EMMA organisation’s mission to help Yezidi women who flee IS

December 9, 2016

Behar Ali is a woman with a mission. As a young woman, she lived through the infamous poison gas attack on Halabja in the late eighties in Iraq. When Saddam Hussein started another campaign of violence against the Kurds in the mid-nineties, Behar fled to the Netherlands where she specialised in women’s rights. After the fall of Saddam, she returned to northern Iraq to help rebuild her country.

That was some time ago, yet reconstruction is still vital in an Iraq now ravaged by the war against and atrocities of IS, the self-proclaimed “Islamic State”. “If the situation improves, then fewer people will flee,” Behar notes dryly. It is no secret that IS imprisons thousands of girls and young women, who are systematically raped and sold off by its fighters. This is especially the case in Mosul, the ancient city occupied by IS in the summer of 2014 and now under heavy siege.

Whoever is lucky enough to escape from the ‘caliphate’ can come to EMMA, the organisation headed by Behar that provides psychosocial support to victims of Islamic extremists. “Women come knocking on our door whose entire family was murdered by IS. The suffering that so many of them have endured is unimaginable,” says Behar. Lamiya Aji Bashar, one of two Yazidi women who recently received the prestigious Sakharov human rights prize of the EU, was taken in by EMMA.

Women raped by IS fighters often have nowhere to go. According to the prevailing mores in Iraq, their families’ honour has been sullied. Some former ‘sex slaves’ have even been murdered by their families because they became pregnant from rape. Honour killings in Iraq are sadly still a common phenomenon, so women are forced to resort to unsafe and illegal abortions. “Some do not survive this one way or the other,” says Behar.

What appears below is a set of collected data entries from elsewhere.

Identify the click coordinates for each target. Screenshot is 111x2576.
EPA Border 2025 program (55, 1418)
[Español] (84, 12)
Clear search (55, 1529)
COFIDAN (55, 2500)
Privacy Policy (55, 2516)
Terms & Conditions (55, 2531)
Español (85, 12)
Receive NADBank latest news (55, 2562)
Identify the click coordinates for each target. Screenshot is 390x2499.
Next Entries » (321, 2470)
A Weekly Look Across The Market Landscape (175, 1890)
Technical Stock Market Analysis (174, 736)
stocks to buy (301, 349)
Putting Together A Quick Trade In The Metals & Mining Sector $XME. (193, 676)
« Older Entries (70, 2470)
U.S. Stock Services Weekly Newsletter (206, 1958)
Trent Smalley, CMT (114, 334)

Under these circumstances, EMMA – ‘we’ in Kurdish – advocates strongly for the legalisation of abortion and gives fugitive Yazidis shelter in a special centre in one of the many refugee camps around the Kurdish city of Duhok. There they receive treatment for trauma and are helped to set their sights on a brighter future through sports, music and learning new skills. With the war against IS in full swing, the tide of internally displaced people just keeps rising.  This only motivates Behar to do more. “There’s so much more help needed. I dream of a second center in Sinjar,” she muses.

EMMA also provides Yazidi women with training in decision-making, conflict resolution and women’s rights. The latter is crucial, and for Behar a foregone conclusion: women who are victims of IS will soon play a pivotal role in the reconstruction of their region.